(Items from a dataset)
+---+

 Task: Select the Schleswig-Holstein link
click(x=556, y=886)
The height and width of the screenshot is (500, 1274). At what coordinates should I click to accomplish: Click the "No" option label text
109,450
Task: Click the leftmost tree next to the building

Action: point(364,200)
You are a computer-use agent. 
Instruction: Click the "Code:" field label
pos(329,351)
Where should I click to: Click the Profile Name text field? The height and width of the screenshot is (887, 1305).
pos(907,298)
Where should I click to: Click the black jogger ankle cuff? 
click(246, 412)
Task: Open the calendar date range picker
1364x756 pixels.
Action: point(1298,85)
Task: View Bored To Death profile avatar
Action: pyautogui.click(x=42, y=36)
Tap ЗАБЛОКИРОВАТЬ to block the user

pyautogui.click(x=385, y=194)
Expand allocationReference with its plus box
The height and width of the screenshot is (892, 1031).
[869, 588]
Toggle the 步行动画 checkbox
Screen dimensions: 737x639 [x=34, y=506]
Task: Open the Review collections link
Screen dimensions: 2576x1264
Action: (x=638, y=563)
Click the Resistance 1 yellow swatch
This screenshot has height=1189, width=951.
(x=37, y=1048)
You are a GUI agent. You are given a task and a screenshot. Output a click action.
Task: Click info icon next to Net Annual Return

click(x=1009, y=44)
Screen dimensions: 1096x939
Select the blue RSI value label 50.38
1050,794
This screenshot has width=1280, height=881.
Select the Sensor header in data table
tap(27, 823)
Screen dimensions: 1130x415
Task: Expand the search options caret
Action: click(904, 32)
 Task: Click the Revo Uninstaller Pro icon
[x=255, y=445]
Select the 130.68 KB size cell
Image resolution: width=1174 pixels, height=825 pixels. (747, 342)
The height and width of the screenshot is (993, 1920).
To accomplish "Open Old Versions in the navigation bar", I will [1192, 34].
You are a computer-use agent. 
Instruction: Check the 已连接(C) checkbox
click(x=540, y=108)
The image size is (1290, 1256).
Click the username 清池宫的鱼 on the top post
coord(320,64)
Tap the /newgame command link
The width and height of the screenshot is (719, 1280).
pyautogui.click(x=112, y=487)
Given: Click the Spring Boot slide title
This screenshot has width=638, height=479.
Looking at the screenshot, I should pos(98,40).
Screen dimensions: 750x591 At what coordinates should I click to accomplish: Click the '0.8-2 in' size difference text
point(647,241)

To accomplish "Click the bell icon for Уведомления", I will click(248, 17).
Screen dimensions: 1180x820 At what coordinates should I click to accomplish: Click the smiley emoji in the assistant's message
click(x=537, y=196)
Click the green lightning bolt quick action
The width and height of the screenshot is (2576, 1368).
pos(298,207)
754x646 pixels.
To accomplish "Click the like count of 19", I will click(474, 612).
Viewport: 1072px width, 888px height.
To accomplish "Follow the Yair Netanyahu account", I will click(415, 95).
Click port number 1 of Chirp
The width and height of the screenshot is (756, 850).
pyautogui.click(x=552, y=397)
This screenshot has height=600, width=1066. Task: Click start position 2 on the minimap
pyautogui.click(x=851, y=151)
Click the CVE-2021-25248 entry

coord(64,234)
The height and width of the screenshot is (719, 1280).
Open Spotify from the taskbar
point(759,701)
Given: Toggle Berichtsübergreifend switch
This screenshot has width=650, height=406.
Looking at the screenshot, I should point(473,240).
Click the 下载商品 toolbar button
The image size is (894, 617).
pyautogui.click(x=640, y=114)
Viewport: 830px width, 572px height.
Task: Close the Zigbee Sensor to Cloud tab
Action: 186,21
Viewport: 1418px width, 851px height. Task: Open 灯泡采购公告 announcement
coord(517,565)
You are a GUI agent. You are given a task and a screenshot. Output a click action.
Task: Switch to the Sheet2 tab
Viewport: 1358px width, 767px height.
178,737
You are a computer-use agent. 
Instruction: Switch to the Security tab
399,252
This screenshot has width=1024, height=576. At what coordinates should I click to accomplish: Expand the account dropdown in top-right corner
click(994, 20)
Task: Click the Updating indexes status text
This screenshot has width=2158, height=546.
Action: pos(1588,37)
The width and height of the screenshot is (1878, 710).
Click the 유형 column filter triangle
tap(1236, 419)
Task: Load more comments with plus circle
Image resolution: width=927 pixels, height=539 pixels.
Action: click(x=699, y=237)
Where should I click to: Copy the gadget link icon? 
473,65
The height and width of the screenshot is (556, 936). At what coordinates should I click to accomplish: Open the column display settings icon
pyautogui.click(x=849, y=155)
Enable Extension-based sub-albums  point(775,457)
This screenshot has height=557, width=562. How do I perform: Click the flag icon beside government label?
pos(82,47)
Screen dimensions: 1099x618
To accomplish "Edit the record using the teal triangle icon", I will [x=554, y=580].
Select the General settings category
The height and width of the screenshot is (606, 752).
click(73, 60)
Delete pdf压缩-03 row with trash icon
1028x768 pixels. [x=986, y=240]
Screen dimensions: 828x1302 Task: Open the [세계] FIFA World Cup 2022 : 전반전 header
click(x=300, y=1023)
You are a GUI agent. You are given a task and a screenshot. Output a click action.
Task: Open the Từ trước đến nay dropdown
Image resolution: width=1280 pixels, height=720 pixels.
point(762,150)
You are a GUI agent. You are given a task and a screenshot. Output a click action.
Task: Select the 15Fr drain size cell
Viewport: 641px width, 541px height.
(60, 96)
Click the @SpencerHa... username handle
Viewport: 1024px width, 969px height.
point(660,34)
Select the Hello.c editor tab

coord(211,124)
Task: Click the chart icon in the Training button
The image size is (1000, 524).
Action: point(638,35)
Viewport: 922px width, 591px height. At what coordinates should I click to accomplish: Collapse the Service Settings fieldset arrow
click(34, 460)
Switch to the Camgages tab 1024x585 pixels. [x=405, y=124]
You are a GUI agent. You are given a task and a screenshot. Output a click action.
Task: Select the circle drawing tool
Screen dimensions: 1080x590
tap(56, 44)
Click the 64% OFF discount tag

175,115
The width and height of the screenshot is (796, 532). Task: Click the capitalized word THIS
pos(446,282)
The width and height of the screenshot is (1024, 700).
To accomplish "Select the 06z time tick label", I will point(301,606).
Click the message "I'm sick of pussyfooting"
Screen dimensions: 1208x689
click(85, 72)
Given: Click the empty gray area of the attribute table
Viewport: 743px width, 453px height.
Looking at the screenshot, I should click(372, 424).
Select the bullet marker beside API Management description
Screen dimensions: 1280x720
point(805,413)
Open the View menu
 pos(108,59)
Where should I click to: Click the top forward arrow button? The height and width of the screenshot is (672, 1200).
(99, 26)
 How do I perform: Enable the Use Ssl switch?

+---+

● EXERCISE BRIEF
From the records above, extract exactly and only the lines that begin at the line with "The height and width of the screenshot is (556, 936)." and stop after the line with "Screen dimensions: 1099x618".

● YOUR RESPONSE
The height and width of the screenshot is (556, 936). At what coordinates should I click to accomplish: Open the column display settings icon
pyautogui.click(x=849, y=155)
Enable Extension-based sub-albums  point(775,457)
This screenshot has height=557, width=562. How do I perform: Click the flag icon beside government label?
pos(82,47)
Screen dimensions: 1099x618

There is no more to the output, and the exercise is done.